The other reason for western apparent humility versus Chinese ostentation is due I think to the restraining effect of old money.  In our part of the world, in its jealousy of newly acquired wealth, old money seeks to temper the excesses of the nouveau riche.  The message resounds, “if you want to join or exclusive club you’d better learn our ancient manners, curb your excesses and for God’s sake stop waving that wad around !”  The nouveau riche don’t want to be laughed at, they want to be accepted, so they learn the rules, quieten down and through discretion they eventually acquire club memebership.

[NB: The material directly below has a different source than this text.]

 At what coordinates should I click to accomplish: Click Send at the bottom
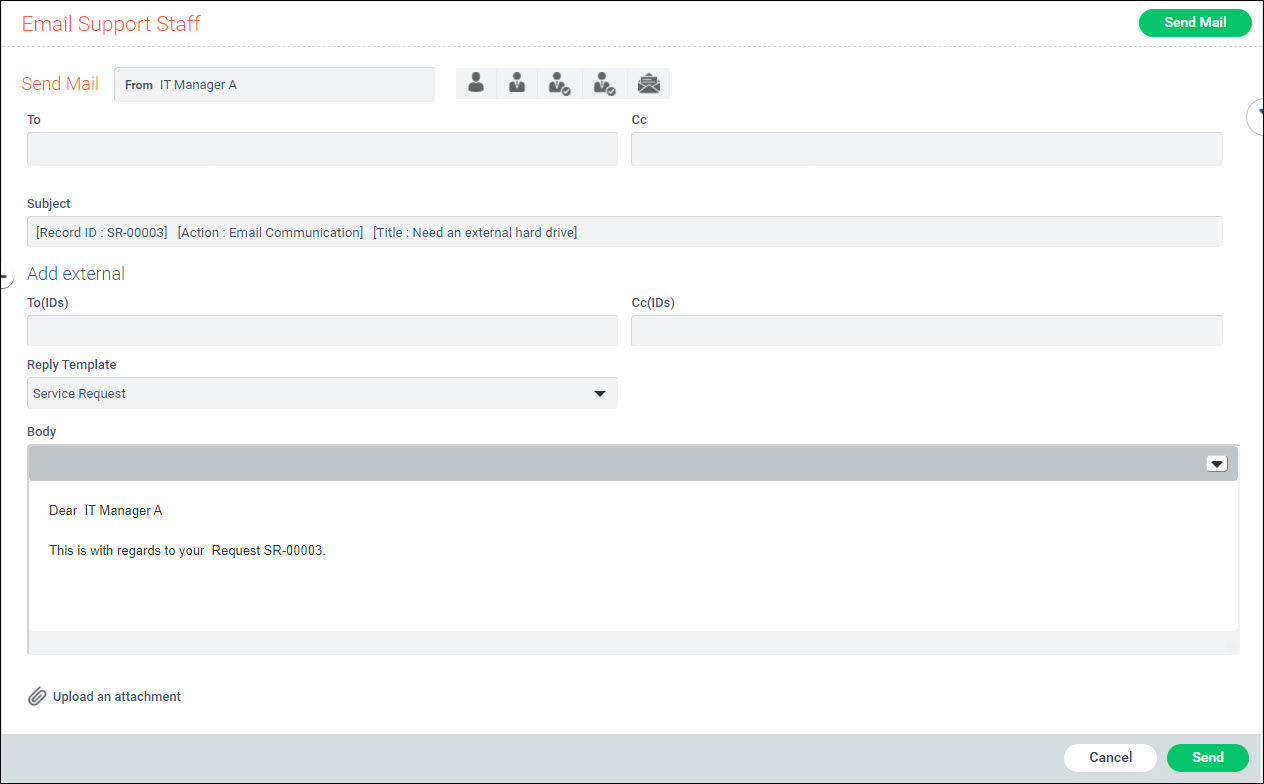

In China however there is no ‘old money’.  Mao made sure of that.  So when one is lucky enough to acquire wealth, who is there to guide you on acceptable behaviour ?  Well, no one.  There are no blue bloods and consequently the nouveau riche are free and unfettered.  What’s the result ?  A nation of Harry Enfield ‘Loadsamoneys !’ ?  Well, at the risk of sounding judgemental, yes.

We understated western expats can be quite taken aback by the shameless ostentation.  The neighbour across the road from us struggled to park all of his cars outside his villa.  There was the gleaming Bentley, the Dodge Viper, the silver Mercedes and the the 7series BMW.  He had no children.  It was just him and his wife yet he felt the need for 4 high end cars to be parked on show outside of his house !  I often admired the Dodge Viper as I parked up my 6 year old Daewoo van and also felt myself lamenting the waste of it all.  A top performance sports car in a bumper to bumper traffic metropolis where you’re lucky to hit 30 mph.  A little like the sadness you feel on seeing a cheetah pacing a small pen at the the zoo.

My daughter’s friend Aleena lived nearby on the compound.  Her mother announced to my wife that they had just bought the house next door to theirs for her husband’s parents.  It cost 2 million pounds but they were not happy with it so they were going to knock it down and rebuild it.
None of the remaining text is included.